Not only is this a huge waste of resources, it is also a disservice to consumers all around the world. It is not the case that overstock results from insufficient demand in the market overall – it is simply that the clothing supply is misaligned with the demand in one particular market. By re-channeling excess stock, wholesale closeout is able to find new homes for these products, saving them from their fate of sitting in warehouses or being shredded.

Wholesale closeouts also brings an excess of supply to communities that may have been unable to afford the products at full-price. For example in developing countries it can be much more difficult for people to purchase high quality clothing. There are some brands that don’t even have any formal distribution channels at all in many developing countries.

Retailers in smaller markets also have less bargaining power than their counterparts in larger American and European markets. In an ironic perversion of free market forces, consumers in these markets have to pay higher prices for the same products, despite the fact that consumer wages are lower in these countries than they are where the products are sold for cheaper.

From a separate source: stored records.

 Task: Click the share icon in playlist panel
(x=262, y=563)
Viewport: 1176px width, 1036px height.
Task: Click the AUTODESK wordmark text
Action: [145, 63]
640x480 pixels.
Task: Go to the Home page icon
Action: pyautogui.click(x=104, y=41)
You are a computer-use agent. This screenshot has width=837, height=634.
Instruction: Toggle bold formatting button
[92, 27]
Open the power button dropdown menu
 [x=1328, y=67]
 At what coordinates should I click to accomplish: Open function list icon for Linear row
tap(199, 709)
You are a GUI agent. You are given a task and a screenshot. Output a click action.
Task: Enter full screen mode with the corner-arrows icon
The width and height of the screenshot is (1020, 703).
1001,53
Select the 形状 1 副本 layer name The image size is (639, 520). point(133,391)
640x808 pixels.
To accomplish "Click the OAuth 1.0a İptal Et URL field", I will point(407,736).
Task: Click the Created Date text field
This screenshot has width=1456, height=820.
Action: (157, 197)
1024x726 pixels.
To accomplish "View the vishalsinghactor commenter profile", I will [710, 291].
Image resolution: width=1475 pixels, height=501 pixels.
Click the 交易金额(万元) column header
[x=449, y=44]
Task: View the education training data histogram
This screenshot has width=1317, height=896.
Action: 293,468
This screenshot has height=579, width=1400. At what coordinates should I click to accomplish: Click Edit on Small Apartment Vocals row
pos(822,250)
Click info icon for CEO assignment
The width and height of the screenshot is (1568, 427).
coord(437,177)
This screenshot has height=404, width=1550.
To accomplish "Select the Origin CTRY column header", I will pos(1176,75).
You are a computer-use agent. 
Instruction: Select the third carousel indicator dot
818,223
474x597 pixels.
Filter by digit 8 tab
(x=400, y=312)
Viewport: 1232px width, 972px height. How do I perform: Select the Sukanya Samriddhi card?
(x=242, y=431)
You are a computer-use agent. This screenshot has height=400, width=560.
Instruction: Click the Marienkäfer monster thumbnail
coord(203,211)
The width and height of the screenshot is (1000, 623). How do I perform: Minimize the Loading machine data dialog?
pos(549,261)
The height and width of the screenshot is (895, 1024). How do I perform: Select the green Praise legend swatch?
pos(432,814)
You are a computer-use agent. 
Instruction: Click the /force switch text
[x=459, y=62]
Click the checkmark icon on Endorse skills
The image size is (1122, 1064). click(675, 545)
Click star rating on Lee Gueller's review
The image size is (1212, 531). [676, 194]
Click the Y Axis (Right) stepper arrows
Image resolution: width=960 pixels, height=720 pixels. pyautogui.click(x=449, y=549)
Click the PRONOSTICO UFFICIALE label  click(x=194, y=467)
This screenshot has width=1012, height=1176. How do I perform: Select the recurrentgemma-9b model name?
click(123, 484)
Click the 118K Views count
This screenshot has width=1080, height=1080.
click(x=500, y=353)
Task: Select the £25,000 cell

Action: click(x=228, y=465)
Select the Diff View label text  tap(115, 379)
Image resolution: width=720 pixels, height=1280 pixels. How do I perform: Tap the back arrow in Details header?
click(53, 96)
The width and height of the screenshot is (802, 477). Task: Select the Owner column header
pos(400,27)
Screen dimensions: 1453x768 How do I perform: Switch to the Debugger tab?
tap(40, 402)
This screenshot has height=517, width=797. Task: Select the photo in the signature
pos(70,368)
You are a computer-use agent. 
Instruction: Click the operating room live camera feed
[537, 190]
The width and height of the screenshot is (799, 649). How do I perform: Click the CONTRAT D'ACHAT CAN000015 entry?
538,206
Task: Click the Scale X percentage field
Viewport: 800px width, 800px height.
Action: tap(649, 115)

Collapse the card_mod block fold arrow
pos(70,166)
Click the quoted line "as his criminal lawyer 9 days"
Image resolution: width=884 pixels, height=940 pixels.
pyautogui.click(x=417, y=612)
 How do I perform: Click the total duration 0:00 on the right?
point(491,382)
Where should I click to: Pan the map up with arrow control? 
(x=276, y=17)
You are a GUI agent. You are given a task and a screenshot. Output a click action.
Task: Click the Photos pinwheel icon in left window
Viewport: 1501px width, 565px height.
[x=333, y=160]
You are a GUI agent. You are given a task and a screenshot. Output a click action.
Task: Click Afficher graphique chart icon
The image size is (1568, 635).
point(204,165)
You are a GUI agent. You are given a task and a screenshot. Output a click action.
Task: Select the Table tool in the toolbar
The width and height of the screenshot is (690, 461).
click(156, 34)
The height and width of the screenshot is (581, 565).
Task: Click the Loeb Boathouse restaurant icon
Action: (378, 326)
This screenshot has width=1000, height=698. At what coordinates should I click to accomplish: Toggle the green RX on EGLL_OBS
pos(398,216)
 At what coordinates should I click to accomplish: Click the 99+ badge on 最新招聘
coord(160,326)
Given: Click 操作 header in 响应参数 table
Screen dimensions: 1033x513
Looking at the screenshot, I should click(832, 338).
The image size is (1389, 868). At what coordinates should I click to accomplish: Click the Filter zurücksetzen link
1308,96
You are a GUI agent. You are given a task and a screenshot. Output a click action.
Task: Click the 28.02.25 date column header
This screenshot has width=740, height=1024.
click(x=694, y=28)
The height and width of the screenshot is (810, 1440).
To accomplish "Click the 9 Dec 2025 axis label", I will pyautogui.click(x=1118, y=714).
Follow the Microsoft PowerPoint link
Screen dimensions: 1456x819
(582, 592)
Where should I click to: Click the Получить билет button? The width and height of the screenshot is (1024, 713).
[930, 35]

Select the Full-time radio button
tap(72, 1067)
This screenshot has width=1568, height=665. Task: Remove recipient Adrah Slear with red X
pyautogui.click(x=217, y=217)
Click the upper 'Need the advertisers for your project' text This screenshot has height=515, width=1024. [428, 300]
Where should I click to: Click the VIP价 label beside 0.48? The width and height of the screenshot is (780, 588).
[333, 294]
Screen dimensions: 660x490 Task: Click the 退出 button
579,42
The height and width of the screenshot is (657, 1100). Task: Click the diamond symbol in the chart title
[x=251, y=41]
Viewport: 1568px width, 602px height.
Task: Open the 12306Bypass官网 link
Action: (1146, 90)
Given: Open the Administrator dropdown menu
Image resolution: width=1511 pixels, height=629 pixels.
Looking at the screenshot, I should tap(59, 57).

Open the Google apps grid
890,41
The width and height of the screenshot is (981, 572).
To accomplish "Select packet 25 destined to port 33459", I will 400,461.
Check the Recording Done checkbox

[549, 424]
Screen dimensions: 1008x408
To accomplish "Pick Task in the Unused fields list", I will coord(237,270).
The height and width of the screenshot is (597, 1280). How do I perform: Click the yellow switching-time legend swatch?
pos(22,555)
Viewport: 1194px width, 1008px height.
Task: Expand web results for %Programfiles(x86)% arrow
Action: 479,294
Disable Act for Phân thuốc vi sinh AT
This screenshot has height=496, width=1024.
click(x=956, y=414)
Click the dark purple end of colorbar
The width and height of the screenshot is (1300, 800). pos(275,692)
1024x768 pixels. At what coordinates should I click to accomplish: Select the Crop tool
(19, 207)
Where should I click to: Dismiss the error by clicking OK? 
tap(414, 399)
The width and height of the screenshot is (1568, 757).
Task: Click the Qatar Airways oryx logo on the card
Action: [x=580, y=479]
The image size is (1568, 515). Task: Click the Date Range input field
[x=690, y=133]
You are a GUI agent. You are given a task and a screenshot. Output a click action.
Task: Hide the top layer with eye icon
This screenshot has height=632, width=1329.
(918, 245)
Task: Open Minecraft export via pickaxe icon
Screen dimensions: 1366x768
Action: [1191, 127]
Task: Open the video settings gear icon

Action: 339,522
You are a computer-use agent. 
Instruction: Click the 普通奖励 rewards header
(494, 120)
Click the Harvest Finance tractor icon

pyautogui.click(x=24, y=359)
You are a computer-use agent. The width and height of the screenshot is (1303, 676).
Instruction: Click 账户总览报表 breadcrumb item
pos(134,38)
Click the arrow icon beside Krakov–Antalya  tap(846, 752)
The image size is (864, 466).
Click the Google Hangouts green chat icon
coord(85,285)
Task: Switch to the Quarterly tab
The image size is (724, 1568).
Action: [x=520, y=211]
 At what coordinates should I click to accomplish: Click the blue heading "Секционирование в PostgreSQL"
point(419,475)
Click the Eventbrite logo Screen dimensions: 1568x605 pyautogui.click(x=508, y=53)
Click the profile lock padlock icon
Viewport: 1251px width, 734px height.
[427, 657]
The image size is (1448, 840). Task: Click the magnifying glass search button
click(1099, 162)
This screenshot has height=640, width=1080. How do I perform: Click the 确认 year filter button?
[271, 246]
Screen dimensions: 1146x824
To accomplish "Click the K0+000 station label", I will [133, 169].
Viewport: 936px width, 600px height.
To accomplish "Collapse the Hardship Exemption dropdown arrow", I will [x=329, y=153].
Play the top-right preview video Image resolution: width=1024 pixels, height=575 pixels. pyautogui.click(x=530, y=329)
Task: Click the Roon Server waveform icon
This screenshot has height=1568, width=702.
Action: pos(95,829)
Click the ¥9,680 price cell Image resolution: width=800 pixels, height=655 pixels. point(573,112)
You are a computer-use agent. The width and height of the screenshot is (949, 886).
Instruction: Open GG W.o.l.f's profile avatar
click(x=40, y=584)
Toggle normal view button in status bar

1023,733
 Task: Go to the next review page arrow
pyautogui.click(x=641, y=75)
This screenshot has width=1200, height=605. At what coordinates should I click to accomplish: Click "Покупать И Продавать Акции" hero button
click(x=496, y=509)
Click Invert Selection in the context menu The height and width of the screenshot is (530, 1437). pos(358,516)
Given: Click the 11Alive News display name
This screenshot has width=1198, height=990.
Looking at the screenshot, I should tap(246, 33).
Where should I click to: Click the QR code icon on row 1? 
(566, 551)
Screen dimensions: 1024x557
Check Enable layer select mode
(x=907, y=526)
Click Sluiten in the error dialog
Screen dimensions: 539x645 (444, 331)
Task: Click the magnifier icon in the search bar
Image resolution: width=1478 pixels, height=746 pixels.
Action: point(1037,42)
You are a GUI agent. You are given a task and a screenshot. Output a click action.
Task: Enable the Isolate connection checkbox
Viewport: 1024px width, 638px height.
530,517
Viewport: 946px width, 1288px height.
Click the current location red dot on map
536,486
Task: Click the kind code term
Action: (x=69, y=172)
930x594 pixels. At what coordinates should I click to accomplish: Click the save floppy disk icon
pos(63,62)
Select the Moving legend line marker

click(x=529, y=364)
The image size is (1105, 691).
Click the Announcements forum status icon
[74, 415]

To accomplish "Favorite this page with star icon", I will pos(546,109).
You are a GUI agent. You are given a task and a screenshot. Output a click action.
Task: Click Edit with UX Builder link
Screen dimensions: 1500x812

By reallocating excess supply, wholesale closeouts increase the efficiency of global clothing markets. Without wholesale closeouts, not only would it be difficult for many consumers around the world to obtain high-quality merchandise, but the value that it represents would be locked up in product that couldn’t otherwise move. Selling overstock is a way of liquidating capital that would otherwise be wasted, and allowing it to circulate through local markets.